**STATED GOAL**
Copy the following items word for word, starting with the line that contains "This screenshot has width=1876, height=864." and ending with the last of the items.

**** INPUT ****

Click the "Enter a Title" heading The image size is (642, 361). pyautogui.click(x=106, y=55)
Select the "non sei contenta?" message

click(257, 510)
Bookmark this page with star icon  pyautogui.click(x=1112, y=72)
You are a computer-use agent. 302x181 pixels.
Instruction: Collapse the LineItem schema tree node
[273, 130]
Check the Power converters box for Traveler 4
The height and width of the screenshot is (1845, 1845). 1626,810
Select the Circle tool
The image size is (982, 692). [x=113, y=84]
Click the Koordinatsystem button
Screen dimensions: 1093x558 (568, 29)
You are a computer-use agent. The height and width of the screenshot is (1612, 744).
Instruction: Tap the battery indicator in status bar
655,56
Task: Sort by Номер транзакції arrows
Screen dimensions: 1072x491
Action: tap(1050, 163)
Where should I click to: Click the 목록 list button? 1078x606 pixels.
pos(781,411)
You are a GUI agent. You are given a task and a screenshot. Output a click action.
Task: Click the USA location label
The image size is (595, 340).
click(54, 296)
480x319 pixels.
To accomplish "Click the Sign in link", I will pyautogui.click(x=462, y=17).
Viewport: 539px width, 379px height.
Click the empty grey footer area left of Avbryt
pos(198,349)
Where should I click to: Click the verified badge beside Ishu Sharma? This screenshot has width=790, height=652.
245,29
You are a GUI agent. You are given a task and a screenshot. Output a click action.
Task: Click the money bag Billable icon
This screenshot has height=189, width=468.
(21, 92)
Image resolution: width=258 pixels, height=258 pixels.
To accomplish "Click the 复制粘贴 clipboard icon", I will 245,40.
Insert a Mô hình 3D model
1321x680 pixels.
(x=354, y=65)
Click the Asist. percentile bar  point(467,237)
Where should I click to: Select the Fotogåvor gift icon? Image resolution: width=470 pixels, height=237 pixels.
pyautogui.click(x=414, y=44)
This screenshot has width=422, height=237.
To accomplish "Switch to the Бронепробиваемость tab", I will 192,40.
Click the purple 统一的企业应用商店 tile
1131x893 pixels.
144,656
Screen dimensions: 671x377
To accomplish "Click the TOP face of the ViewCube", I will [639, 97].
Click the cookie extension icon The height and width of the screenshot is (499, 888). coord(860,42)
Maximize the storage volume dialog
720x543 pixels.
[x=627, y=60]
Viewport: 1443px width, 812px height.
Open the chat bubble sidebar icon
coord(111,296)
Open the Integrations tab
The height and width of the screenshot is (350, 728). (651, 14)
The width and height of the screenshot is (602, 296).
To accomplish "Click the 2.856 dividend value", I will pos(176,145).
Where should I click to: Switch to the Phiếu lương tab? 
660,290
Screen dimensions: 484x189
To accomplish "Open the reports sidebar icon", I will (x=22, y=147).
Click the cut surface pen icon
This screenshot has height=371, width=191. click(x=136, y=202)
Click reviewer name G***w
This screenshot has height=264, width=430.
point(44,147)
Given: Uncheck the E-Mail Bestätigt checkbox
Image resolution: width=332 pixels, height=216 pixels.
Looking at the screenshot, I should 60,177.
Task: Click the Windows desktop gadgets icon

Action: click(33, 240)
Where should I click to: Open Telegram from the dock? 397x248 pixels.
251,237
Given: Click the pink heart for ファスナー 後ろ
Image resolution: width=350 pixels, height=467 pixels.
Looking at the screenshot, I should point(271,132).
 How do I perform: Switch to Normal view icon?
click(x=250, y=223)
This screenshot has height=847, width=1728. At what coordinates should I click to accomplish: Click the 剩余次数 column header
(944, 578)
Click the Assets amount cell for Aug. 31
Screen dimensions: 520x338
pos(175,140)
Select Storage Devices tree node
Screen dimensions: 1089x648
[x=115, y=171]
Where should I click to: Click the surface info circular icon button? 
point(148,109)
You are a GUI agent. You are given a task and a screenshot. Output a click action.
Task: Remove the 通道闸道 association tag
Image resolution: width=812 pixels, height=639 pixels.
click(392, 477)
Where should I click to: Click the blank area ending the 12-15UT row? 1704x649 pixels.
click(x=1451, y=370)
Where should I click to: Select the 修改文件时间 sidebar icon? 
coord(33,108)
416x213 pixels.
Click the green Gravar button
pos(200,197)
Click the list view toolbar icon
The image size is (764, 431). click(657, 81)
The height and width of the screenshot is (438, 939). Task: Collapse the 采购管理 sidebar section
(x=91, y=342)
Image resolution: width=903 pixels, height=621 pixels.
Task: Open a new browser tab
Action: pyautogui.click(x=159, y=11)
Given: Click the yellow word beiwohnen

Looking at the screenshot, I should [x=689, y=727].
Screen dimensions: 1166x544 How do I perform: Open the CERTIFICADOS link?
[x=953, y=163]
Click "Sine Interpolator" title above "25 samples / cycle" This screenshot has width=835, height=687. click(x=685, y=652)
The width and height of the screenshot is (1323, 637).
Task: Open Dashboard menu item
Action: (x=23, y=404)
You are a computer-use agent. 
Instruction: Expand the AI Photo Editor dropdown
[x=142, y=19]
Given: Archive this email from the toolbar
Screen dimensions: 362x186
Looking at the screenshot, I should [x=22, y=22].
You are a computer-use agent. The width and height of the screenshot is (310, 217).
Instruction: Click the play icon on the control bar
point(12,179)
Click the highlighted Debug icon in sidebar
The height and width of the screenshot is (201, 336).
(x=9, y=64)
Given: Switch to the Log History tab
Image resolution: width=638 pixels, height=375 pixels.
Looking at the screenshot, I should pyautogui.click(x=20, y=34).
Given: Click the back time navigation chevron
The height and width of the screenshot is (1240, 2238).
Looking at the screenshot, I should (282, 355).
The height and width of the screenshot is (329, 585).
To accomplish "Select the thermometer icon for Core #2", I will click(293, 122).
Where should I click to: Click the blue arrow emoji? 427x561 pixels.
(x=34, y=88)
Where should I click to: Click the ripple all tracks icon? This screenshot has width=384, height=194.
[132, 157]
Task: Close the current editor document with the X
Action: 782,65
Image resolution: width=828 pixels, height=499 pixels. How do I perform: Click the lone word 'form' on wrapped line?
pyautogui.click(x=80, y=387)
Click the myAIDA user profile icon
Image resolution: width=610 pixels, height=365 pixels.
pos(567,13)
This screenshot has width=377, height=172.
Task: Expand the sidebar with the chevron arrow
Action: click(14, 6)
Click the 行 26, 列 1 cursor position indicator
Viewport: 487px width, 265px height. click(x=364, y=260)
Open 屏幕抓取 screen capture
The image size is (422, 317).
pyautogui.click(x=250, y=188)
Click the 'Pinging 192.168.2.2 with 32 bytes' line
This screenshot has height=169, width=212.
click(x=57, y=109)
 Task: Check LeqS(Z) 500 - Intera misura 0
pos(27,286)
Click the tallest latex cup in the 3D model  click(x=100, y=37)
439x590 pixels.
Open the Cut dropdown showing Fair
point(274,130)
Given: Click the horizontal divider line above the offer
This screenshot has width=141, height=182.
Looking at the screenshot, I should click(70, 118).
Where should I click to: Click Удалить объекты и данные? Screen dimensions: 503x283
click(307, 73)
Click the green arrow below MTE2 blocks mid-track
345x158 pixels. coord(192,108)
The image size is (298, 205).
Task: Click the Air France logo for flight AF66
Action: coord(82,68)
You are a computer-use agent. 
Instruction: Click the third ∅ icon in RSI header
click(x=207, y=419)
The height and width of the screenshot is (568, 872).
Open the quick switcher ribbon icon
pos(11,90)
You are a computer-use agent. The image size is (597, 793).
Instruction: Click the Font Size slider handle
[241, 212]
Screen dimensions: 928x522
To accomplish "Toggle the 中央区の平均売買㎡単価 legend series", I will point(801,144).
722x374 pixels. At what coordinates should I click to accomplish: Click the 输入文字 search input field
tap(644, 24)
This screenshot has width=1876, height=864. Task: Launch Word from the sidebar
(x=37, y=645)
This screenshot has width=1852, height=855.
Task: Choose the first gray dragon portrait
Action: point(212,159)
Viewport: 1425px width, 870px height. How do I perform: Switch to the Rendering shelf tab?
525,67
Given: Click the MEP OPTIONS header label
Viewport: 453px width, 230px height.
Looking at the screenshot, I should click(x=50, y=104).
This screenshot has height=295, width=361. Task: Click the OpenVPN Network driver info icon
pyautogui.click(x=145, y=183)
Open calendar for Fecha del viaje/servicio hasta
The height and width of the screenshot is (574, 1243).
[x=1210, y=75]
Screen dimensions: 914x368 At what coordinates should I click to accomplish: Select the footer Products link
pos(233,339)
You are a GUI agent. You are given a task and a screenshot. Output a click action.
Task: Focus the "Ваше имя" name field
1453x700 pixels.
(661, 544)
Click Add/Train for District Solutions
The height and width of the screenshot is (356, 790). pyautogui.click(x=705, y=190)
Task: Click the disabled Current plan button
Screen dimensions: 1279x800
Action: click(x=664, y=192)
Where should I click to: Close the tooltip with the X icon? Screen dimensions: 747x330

****

**ANSWER IN FULL**
This screenshot has width=1876, height=864. Task: Launch Word from the sidebar
(x=37, y=645)
This screenshot has width=1852, height=855.
Task: Choose the first gray dragon portrait
Action: point(212,159)
Viewport: 1425px width, 870px height. How do I perform: Switch to the Rendering shelf tab?
525,67
Given: Click the MEP OPTIONS header label
Viewport: 453px width, 230px height.
Looking at the screenshot, I should click(x=50, y=104).
This screenshot has height=295, width=361. Task: Click the OpenVPN Network driver info icon
pyautogui.click(x=145, y=183)
Open calendar for Fecha del viaje/servicio hasta
The height and width of the screenshot is (574, 1243).
[x=1210, y=75]
Screen dimensions: 914x368 At what coordinates should I click to accomplish: Select the footer Products link
pos(233,339)
You are a GUI agent. You are given a task and a screenshot. Output a click action.
Task: Focus the "Ваше имя" name field
1453x700 pixels.
(661, 544)
Click Add/Train for District Solutions
The height and width of the screenshot is (356, 790). pyautogui.click(x=705, y=190)
Task: Click the disabled Current plan button
Screen dimensions: 1279x800
Action: click(x=664, y=192)
Where should I click to: Close the tooltip with the X icon? Screen dimensions: 747x330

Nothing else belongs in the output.